* **PROBLEM**: Write down each entry again, exactly as it reads.

- - - - -

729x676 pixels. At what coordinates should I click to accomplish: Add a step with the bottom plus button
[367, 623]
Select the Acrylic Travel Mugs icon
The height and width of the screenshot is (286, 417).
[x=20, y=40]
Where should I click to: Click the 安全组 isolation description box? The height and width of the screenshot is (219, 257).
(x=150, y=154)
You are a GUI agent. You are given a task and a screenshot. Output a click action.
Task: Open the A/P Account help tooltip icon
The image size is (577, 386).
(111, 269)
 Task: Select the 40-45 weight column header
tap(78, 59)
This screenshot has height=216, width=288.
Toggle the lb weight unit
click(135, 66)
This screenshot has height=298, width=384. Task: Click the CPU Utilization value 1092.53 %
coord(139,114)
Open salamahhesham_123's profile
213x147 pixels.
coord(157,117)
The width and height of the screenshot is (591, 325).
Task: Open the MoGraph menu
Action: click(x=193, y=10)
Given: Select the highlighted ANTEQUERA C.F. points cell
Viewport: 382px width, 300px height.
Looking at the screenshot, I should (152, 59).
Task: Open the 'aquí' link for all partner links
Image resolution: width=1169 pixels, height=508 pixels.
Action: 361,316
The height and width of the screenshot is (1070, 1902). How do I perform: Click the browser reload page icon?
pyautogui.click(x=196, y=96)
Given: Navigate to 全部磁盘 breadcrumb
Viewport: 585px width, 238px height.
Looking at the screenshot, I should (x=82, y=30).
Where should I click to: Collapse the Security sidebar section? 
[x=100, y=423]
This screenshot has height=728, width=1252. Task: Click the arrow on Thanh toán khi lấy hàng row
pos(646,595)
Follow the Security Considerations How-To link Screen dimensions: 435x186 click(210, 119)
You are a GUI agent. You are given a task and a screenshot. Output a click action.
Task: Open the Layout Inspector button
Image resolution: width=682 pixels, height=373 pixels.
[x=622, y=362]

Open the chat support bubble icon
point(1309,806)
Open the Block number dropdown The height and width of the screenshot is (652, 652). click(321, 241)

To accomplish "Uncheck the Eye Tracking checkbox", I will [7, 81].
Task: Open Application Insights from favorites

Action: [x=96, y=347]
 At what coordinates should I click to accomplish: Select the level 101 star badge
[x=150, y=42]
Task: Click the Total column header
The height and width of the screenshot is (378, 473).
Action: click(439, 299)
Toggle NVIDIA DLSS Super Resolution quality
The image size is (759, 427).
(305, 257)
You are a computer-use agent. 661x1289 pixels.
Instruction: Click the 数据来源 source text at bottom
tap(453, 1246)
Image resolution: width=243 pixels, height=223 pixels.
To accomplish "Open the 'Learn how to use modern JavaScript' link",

- - - - -

* **REPLY**:
729x676 pixels. At what coordinates should I click to accomplish: Add a step with the bottom plus button
[367, 623]
Select the Acrylic Travel Mugs icon
The height and width of the screenshot is (286, 417).
[x=20, y=40]
Where should I click to: Click the 安全组 isolation description box? The height and width of the screenshot is (219, 257).
(x=150, y=154)
You are a GUI agent. You are given a task and a screenshot. Output a click action.
Task: Open the A/P Account help tooltip icon
The image size is (577, 386).
(111, 269)
 Task: Select the 40-45 weight column header
tap(78, 59)
This screenshot has height=216, width=288.
Toggle the lb weight unit
click(135, 66)
This screenshot has height=298, width=384. Task: Click the CPU Utilization value 1092.53 %
coord(139,114)
Open salamahhesham_123's profile
213x147 pixels.
coord(157,117)
The width and height of the screenshot is (591, 325).
Task: Open the MoGraph menu
Action: click(x=193, y=10)
Given: Select the highlighted ANTEQUERA C.F. points cell
Viewport: 382px width, 300px height.
Looking at the screenshot, I should (152, 59).
Task: Open the 'aquí' link for all partner links
Image resolution: width=1169 pixels, height=508 pixels.
Action: 361,316
The height and width of the screenshot is (1070, 1902). How do I perform: Click the browser reload page icon?
pyautogui.click(x=196, y=96)
Given: Navigate to 全部磁盘 breadcrumb
Viewport: 585px width, 238px height.
Looking at the screenshot, I should (x=82, y=30).
Where should I click to: Collapse the Security sidebar section? 
[x=100, y=423]
This screenshot has height=728, width=1252. Task: Click the arrow on Thanh toán khi lấy hàng row
pos(646,595)
Follow the Security Considerations How-To link Screen dimensions: 435x186 click(210, 119)
You are a GUI agent. You are given a task and a screenshot. Output a click action.
Task: Open the Layout Inspector button
Image resolution: width=682 pixels, height=373 pixels.
[x=622, y=362]

Open the chat support bubble icon
point(1309,806)
Open the Block number dropdown The height and width of the screenshot is (652, 652). click(321, 241)

To accomplish "Uncheck the Eye Tracking checkbox", I will [7, 81].
Task: Open Application Insights from favorites

Action: [x=96, y=347]
 At what coordinates should I click to accomplish: Select the level 101 star badge
[x=150, y=42]
Task: Click the Total column header
The height and width of the screenshot is (378, 473).
Action: click(439, 299)
Toggle NVIDIA DLSS Super Resolution quality
The image size is (759, 427).
(305, 257)
You are a computer-use agent. 661x1289 pixels.
Instruction: Click the 数据来源 source text at bottom
tap(453, 1246)
Image resolution: width=243 pixels, height=223 pixels.
To accomplish "Open the 'Learn how to use modern JavaScript' link",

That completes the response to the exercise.